Konuşmasına, "Muhsin Yazıcıoğlu kardeşimi tekrar rahmetle yad ediyorum. Milletimiz, Muhsin kardeşimi cesaretiyle, yiğitliğiyle, samimiyetiyle ve elbette vesayetçiler karşısındaki o dik duruşuyla hatırlayacaktır." diyerek başlayan Erdoğan, "Hiç kimseye iftira atmadık, kara çalmadık. Muhalefet, meydanları çamur siyasetiyle yalan, bühtan siyasetiyle kirletirken biz yaptıklarımızdan ve yapacaklarımızdan bahsettik." dedi. Mitingler yaptığı Ağrı, Muş, Van ve Adıyaman'ın selamlarını getirdiğini söyleyerek, Erdoğan, şöyle devam etti: "Her dört şehrimizde de bin yıllık kardeşliğimizi tekrar perçinledik. Milletimizi kamplara ayıranlara inat birliğimizi daha sıkı sıkıya tescil ettik. İnsanımızı kutuplaştıranlara inat muhabbetimizi tekrar yeniledik. Bizi bölmek isteyenlere, parçalamak isteyenlere gerçekten bu dört vilayetten çok farklı cevaplar verdik. İradesini terör örgütüne ipotekleyen zavallılara bir kez de bu şehirlerimizden mesajlarımızı verdik. Nasıl Ankara'da, İstanbul'da, İzmir'de rabiamızı haykırmışsak, Muş'ta, Ağrı'da, Van'da, Adıyaman'da da hep birlikte rabiamızı tekrarladık." Kalabalıkla beraber rabiayı tekrarlayan Erdoğan, "Burada bir soru işareti var mı? Ama Bay Kemal bizim bu işaretimizden çok rahatsız olmuş. 'O birilerinin işareti' diyor. Bay Kemal, bak dikkat et. Tek millet, tek bayrak, tek vatan, tek devlet. Buna söyleyecek lafın varsa çık bunu açıkça söyle. Ülkemizi tökezletmek isteyenlerin, milletimizin sendelemesini bekleyenlere hem Muş'tan hem de Ağrı'dan esaslı bir ders verdik." diye konuştu. 

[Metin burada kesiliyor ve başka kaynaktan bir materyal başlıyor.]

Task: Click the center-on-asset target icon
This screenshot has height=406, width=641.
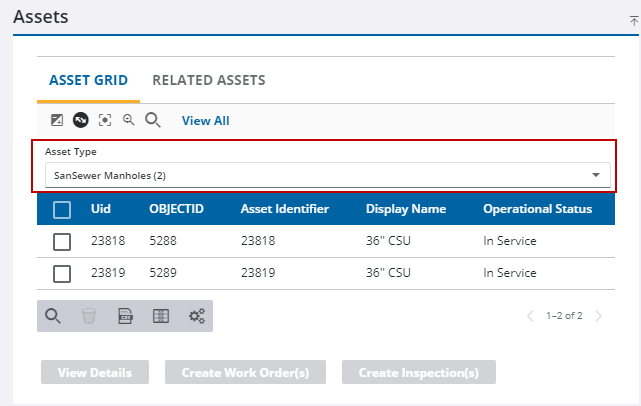Action: coord(104,121)
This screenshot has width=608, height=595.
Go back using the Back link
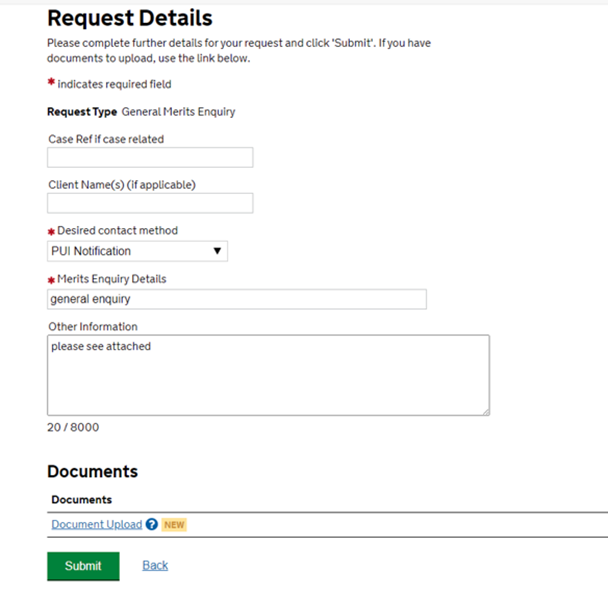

"SEÇMENİ ANCAK SANDIK GÜNÜ İYİCE YAKLAŞINCA HATIRLADILAR"
Gittikleri her yerde büyük bir teveccühle karşılandıklarını dile getiren Erdoğan, şöyle konuştu:
"İnsanlarımıza Türkiye'nin ve şehirlerinin son 17 yılda nereden nereye geldiğini rakamlarla, videolarla, tablolarla tek tek anlattık. Hamasete, popülizme asla tevessül etmedik. Hiç kimseye iftira atmadık, kara çalmadık. Muhalefet, meydanları çamur siyasetiyle yalan, bühtan siyasetiyle kirletirken biz yaptıklarımızdan ve yapacaklarımızdan bahsettik. Önce milletimize 17 yılın karnesini gösterdik, sonra desteklerini talep ettik. Önce vatandaşımıza 5 yılın hesabını verdik, sonra gelecek 5 sene için icazet istedik. Biten yatırımlarımızla beraber devam eden projelerimizi, bunların ne aşamada olduğunu, ne zaman biteceğini de insanımıza izah ettik. Şehirlerimize önümüzdeki dönemde hangi yatırımları kazandıracağımızı yine milletimizle tek tek paylaştık. Biz böyle bir seçim kampanyası yürütürken muhalefetin neler yaptığını, neyle meşgul olduğunu sizler de bizzat gördünüz. Biz Sivas'tayken, Rize'deyken, Trabzon'dayken onlar hala Ankara'da bölücü örgütün uzantılarıyla pazarlık yapıyorlardı. Bu pazarlıkta kim nerede, kiminle omuz omuza olacak, bunu konuşuyorlardı. Bugün Adıyaman'da da bunu gördük. Bunları anlamak mümkün değil. Nasıl oluyor da hiçbir zaman bir araya gelmelerinin mümkün olmayacağı bu siyasi partiler şimdi bir araya geliyor. Burası çok anlamlı. Düşünün CHP, HDP bir araya geliyor. Fakat açıklayabiliyorlar mı? Hepsi de inkar ediyor. Artık belgeler elde. Bütün bunlara rağmen yalan yanlış konuşuyorlar. Biz milletimizle kucaklaşırken onlar Ankara'da hala liste kavgası, isim, rant kavgası veriyordu. Seçmeni ancak sandık günü iyice yaklaşınca hatırladılar. Bu dönemi de 3-5 salon toplantısıyla 2-3 gazete röportajıyla atlatmaya çalışıyorlar."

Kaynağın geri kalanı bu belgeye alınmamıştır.